The Newbery winner is selected by a committee of fifteen members of the Association for Library Service to Children. Competition to get onto the committee is fierce. Seven members and the committee chair are elected from a ballot of twice that many candidates, and the President of the Association appoints the remaining seven, with an eye to achieving ethnic, gender, professional and geographic balance. Although the ALSC is itself a division of the American Library Association, membership is not restricted to librarians. Parents, authors, booksellers and publishers are members and have participated on the awards committees, barring conflict of interest.
E.L. Konigsburg, Joseph Krumgold, Lois Lowry, Katherine Paterson, and Elizabeth George Speare have all received the medal twice.
What does it take for a book to win? The official criteria state that it must have "conspicuous excellence" and be "individually distinct." It must be age appropriate as well. A good book for a fourth grader dealing with, say, racial prejudice, will be very different in style and presentation from a book on the same subject intended for eighth graders. The majority of winners have been novels, but other genres have been represented as well.
The award criteria declare that the award "is not for didactic intent." But to receive a Newbery, it helps to have a serious theme. Death, loss, injustice, and hard decisions have figured in winners throughout the history of the awards.
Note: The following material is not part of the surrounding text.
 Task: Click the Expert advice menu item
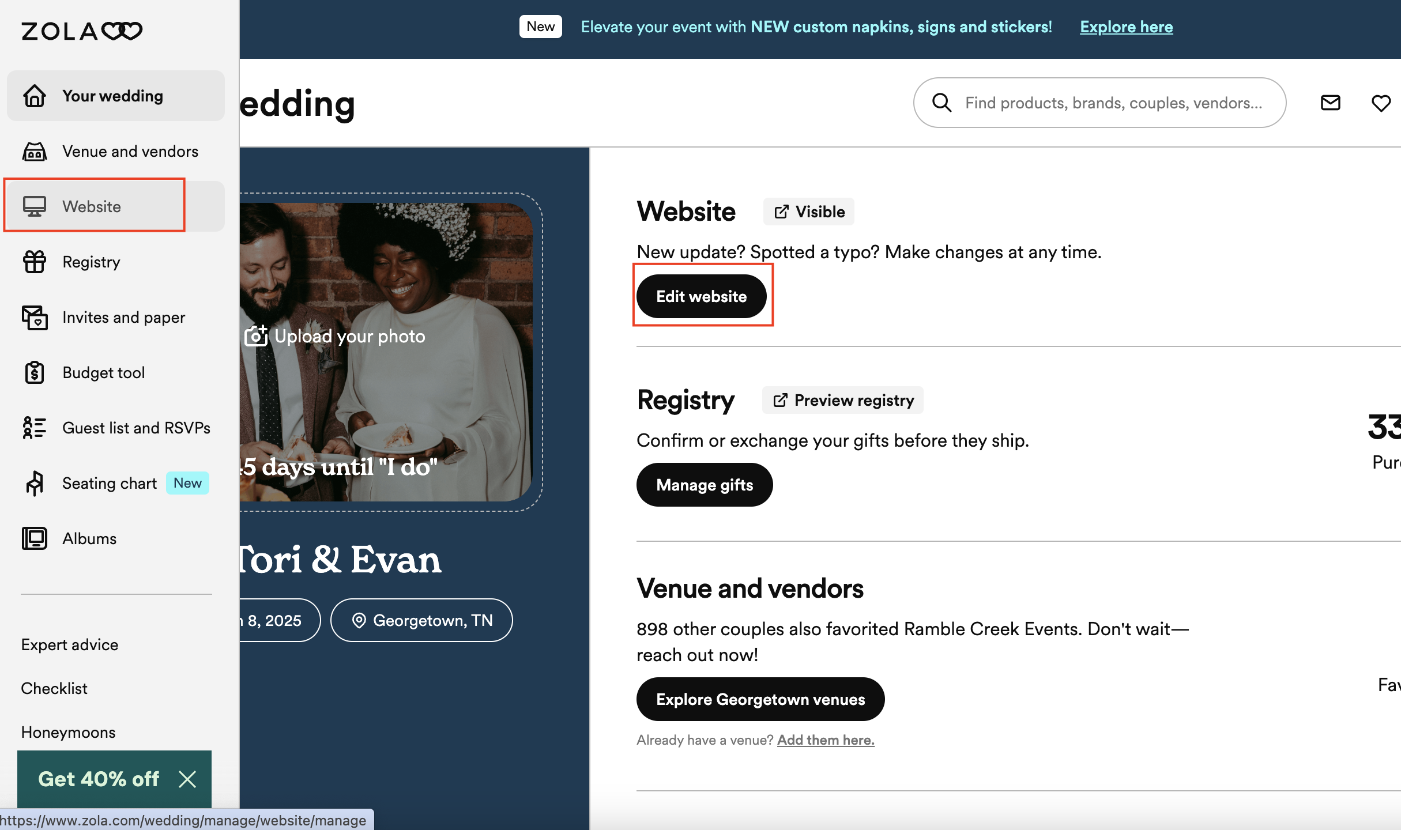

There have been lighter books, including a recent winner, The Whipping Boy, a romp in which an appropriately nicknamed Prince Brat, accompanied by his whipping boy, discovers what life is like outside the castle. But, although it is difficult to generalize among so many books, it seems that many of the more recent winners display a decidedly more serious tone than the majority of the earlier books.
The award criteria also state that the award is not for popularity, and Ellen Fader acknowledges that a well-written book could be a serious contender for the award even if it didn't have a lot of "child appeal."....Which raises the question of the role of children in the Newbery awards, and in the world of children's books generally. Children's books are an anomaly -- they are for children, but they are written by adults, purchased (generally) by adults, and judged by adults.
Between this article and Flusi's recent post, I'm picking up The Whipping Boy soon!